== STATED GOAL ==
Reproduce each of the following lines verbatim, without any alteration.

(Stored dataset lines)
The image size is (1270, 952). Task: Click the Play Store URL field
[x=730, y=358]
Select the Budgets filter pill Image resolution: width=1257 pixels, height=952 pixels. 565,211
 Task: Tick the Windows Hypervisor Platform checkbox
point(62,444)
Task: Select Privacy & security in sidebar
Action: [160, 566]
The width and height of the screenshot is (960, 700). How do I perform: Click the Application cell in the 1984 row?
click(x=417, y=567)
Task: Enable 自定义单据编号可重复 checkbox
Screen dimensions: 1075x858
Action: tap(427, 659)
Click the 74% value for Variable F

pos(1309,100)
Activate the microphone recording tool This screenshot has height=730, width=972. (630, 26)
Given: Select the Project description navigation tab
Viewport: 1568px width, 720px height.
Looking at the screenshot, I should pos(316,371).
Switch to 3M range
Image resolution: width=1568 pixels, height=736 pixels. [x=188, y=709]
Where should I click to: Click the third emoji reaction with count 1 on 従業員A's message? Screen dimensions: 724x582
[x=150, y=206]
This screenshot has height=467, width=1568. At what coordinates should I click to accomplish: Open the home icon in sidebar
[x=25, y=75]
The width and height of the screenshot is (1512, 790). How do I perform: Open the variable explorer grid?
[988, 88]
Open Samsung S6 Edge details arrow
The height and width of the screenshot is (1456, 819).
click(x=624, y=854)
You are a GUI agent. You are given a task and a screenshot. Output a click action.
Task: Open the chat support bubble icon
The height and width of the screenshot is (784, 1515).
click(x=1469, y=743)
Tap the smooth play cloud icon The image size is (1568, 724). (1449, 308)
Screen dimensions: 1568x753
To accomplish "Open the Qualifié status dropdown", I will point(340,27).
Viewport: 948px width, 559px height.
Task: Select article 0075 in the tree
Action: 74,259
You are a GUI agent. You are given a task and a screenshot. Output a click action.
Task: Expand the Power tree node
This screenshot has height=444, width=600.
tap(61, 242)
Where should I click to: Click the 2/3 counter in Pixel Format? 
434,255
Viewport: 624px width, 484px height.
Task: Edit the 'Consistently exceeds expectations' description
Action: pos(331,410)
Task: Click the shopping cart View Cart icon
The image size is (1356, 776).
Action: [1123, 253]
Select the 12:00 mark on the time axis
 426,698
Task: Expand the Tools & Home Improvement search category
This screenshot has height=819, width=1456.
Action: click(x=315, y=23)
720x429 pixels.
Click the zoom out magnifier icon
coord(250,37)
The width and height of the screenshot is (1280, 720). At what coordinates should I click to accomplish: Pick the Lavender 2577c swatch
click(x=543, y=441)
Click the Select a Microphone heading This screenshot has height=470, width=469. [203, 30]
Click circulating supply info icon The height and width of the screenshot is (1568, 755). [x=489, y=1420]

== TASK OUTPUT ==
The image size is (1270, 952). Task: Click the Play Store URL field
[x=730, y=358]
Select the Budgets filter pill Image resolution: width=1257 pixels, height=952 pixels. 565,211
 Task: Tick the Windows Hypervisor Platform checkbox
point(62,444)
Task: Select Privacy & security in sidebar
Action: [160, 566]
The width and height of the screenshot is (960, 700). How do I perform: Click the Application cell in the 1984 row?
click(x=417, y=567)
Task: Enable 自定义单据编号可重复 checkbox
Screen dimensions: 1075x858
Action: tap(427, 659)
Click the 74% value for Variable F

pos(1309,100)
Activate the microphone recording tool This screenshot has height=730, width=972. (630, 26)
Given: Select the Project description navigation tab
Viewport: 1568px width, 720px height.
Looking at the screenshot, I should pos(316,371).
Switch to 3M range
Image resolution: width=1568 pixels, height=736 pixels. [x=188, y=709]
Where should I click to: Click the third emoji reaction with count 1 on 従業員A's message? Screen dimensions: 724x582
[x=150, y=206]
This screenshot has height=467, width=1568. At what coordinates should I click to accomplish: Open the home icon in sidebar
[x=25, y=75]
The width and height of the screenshot is (1512, 790). How do I perform: Open the variable explorer grid?
[988, 88]
Open Samsung S6 Edge details arrow
The height and width of the screenshot is (1456, 819).
click(x=624, y=854)
You are a GUI agent. You are given a task and a screenshot. Output a click action.
Task: Open the chat support bubble icon
The height and width of the screenshot is (784, 1515).
click(x=1469, y=743)
Tap the smooth play cloud icon The image size is (1568, 724). (1449, 308)
Screen dimensions: 1568x753
To accomplish "Open the Qualifié status dropdown", I will point(340,27).
Viewport: 948px width, 559px height.
Task: Select article 0075 in the tree
Action: 74,259
You are a GUI agent. You are given a task and a screenshot. Output a click action.
Task: Expand the Power tree node
This screenshot has height=444, width=600.
tap(61, 242)
Where should I click to: Click the 2/3 counter in Pixel Format? 
434,255
Viewport: 624px width, 484px height.
Task: Edit the 'Consistently exceeds expectations' description
Action: pos(331,410)
Task: Click the shopping cart View Cart icon
The image size is (1356, 776).
Action: [1123, 253]
Select the 12:00 mark on the time axis
 426,698
Task: Expand the Tools & Home Improvement search category
This screenshot has height=819, width=1456.
Action: click(x=315, y=23)
720x429 pixels.
Click the zoom out magnifier icon
coord(250,37)
The width and height of the screenshot is (1280, 720). At what coordinates should I click to accomplish: Pick the Lavender 2577c swatch
click(x=543, y=441)
Click the Select a Microphone heading This screenshot has height=470, width=469. [203, 30]
Click circulating supply info icon The height and width of the screenshot is (1568, 755). [x=489, y=1420]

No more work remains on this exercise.